Saved entries:
— begin —

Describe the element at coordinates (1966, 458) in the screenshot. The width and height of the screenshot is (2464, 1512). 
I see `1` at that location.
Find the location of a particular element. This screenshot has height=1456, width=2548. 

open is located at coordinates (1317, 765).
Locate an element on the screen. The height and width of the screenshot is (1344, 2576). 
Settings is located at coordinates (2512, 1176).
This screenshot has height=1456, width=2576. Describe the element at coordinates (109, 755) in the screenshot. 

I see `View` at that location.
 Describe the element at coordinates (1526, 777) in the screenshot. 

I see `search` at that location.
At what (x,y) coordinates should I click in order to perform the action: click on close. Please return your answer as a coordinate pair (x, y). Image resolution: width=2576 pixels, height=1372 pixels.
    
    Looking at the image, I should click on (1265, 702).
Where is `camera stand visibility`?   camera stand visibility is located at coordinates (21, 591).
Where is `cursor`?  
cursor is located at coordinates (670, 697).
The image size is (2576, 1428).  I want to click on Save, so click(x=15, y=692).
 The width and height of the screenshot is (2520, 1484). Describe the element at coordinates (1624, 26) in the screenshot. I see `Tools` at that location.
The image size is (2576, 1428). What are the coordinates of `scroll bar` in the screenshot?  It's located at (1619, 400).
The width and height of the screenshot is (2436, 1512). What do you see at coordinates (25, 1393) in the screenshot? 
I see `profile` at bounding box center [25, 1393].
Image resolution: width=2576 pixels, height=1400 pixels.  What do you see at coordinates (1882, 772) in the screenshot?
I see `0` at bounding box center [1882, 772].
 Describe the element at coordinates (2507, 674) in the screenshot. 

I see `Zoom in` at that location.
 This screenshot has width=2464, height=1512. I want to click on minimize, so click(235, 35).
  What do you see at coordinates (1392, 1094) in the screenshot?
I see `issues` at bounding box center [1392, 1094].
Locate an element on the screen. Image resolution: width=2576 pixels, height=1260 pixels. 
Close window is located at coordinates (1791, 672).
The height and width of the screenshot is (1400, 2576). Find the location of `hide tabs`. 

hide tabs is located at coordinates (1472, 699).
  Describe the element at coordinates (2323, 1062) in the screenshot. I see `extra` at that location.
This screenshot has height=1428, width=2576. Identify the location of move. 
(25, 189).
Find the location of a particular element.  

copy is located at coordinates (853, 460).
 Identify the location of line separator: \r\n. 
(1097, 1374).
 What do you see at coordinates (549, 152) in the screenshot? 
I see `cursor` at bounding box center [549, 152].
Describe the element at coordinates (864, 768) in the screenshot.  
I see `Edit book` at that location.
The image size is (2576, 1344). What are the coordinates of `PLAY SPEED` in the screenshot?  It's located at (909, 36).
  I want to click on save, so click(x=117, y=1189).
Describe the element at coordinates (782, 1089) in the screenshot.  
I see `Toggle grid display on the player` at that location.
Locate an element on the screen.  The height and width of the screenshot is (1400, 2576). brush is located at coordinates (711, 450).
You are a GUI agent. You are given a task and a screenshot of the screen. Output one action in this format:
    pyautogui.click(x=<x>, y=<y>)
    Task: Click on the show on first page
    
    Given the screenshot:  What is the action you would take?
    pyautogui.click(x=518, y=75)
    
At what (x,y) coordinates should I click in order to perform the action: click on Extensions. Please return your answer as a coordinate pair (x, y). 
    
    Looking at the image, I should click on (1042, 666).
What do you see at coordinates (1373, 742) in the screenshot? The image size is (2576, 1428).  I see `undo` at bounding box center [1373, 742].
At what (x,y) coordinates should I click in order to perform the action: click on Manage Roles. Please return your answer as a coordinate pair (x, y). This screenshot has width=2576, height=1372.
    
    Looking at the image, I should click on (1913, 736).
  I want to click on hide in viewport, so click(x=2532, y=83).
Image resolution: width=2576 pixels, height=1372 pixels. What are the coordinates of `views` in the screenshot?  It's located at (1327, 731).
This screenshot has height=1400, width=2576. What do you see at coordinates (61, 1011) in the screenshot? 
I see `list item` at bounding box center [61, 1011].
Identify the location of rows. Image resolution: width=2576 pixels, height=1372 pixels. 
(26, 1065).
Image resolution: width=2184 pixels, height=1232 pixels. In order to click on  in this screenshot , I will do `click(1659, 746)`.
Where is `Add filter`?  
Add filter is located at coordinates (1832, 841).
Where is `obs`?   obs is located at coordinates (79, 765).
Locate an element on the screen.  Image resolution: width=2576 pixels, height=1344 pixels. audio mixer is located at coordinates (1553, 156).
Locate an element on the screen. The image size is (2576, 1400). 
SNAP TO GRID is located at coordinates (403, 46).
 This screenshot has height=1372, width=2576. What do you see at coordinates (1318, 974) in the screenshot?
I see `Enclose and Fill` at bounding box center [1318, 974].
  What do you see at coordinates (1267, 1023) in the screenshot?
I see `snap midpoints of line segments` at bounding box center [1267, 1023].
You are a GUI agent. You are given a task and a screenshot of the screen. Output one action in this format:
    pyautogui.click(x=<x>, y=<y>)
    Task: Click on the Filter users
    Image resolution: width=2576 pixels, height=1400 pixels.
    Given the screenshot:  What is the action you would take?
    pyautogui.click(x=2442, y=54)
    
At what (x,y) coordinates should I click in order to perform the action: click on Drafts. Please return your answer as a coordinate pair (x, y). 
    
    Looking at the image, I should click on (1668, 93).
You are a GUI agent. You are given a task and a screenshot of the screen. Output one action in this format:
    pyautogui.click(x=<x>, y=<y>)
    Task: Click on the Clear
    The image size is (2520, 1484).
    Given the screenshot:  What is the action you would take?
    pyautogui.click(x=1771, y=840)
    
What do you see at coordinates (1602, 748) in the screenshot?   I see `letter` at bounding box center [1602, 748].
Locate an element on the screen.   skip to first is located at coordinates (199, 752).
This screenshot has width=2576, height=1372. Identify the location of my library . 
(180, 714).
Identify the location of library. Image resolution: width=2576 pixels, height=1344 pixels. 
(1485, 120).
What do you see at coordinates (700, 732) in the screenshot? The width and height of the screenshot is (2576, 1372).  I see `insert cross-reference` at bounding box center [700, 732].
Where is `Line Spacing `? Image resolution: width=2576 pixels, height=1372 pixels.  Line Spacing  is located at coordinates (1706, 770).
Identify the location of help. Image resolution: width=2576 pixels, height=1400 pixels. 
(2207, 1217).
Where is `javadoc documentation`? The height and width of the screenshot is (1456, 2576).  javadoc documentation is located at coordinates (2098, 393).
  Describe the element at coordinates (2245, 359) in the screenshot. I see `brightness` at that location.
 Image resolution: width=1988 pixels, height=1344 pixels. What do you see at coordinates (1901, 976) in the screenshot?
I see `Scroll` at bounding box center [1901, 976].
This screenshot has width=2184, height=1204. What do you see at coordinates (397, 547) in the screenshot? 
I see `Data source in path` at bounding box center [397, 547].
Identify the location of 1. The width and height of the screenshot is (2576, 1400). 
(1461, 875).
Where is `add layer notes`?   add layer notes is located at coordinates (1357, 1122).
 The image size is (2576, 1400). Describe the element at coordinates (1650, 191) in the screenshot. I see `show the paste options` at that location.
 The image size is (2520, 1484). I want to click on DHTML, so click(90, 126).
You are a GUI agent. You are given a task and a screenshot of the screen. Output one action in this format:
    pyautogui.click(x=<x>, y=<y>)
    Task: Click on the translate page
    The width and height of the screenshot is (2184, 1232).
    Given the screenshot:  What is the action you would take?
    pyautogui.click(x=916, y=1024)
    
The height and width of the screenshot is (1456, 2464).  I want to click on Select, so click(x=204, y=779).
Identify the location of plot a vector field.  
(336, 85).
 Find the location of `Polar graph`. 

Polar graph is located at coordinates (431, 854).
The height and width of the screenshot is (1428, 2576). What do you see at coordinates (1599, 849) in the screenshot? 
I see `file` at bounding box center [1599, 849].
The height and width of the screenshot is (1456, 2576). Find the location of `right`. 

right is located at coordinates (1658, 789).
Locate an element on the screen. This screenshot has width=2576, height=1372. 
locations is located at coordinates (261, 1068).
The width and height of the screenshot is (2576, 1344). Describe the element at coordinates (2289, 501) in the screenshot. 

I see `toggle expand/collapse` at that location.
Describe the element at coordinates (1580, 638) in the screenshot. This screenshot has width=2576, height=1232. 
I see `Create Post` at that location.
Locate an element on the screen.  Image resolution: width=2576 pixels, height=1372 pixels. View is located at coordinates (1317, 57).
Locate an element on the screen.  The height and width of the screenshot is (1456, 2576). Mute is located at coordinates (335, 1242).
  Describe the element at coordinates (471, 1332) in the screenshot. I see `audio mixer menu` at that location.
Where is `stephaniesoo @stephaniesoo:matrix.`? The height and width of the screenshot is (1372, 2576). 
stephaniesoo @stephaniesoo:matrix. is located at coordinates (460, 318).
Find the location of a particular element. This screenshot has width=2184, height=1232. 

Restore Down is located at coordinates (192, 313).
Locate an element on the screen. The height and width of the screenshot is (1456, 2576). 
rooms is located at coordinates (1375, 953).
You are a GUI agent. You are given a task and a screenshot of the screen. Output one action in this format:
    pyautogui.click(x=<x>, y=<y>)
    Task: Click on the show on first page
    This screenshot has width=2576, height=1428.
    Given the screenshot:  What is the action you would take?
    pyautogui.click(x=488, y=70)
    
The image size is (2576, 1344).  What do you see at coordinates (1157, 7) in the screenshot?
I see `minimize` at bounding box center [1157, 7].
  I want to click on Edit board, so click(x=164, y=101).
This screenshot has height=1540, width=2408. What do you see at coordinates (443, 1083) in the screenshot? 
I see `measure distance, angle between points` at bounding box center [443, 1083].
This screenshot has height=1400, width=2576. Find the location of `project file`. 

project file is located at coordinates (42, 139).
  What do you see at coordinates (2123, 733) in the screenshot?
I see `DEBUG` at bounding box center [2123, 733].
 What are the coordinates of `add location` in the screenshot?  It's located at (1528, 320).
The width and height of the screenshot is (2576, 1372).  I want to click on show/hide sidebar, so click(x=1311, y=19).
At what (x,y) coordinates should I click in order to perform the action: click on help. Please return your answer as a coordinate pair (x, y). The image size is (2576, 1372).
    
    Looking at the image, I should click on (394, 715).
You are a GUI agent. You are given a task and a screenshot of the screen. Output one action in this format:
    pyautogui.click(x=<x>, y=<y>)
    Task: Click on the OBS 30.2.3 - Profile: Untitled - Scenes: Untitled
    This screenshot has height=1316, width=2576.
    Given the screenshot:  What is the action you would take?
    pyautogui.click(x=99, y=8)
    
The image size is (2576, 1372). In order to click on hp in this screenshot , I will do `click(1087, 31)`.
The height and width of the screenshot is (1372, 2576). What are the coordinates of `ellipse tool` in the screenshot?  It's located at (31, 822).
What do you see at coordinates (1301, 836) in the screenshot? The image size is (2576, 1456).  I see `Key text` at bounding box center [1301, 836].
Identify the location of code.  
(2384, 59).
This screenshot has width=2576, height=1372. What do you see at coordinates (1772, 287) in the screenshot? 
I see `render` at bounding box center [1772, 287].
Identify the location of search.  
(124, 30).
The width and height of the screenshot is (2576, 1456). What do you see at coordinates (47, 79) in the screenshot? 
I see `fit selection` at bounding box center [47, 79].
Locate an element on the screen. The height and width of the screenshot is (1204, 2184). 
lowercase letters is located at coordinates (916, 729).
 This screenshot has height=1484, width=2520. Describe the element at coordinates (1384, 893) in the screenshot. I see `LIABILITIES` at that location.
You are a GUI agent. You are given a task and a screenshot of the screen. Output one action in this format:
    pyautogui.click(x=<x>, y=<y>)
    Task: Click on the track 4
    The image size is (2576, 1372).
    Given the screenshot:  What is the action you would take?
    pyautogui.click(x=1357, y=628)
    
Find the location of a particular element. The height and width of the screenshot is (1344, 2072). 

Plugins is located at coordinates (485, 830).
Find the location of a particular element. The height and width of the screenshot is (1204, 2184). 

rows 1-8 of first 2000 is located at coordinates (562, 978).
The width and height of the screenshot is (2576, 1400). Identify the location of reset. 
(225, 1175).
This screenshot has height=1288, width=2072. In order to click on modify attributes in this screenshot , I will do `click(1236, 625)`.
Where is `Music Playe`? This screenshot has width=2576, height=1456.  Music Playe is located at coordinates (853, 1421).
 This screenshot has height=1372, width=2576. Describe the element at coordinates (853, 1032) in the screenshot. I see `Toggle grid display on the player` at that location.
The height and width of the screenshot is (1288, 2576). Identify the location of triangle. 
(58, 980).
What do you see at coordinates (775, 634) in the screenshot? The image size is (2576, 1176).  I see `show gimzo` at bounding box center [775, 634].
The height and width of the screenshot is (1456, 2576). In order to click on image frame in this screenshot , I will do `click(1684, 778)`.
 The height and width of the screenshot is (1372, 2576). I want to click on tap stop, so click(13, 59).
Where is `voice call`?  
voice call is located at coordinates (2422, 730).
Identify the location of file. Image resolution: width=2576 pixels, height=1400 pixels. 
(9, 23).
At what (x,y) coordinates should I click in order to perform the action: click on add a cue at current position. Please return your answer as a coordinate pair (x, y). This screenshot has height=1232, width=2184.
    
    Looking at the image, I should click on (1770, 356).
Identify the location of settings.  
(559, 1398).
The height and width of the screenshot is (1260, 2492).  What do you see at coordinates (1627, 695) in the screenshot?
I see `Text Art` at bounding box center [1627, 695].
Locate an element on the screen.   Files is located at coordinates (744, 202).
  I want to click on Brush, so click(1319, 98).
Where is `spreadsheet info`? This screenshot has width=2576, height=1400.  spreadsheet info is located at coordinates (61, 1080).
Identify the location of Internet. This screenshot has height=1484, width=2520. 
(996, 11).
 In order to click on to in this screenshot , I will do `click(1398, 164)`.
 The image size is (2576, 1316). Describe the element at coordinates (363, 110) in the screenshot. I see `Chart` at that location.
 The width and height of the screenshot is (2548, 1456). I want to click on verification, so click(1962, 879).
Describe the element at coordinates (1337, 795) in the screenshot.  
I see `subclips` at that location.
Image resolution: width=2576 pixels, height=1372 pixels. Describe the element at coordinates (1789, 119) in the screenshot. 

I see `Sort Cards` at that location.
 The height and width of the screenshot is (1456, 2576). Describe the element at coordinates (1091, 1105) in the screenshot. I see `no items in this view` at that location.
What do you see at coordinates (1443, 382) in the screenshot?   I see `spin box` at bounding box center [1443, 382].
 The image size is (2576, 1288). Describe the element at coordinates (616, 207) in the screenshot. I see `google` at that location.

— end —

REQUEST: How many lines in the entries above contain the string "project"? Case matters, and the answer should be only the number.

TASK OUTPUT: 2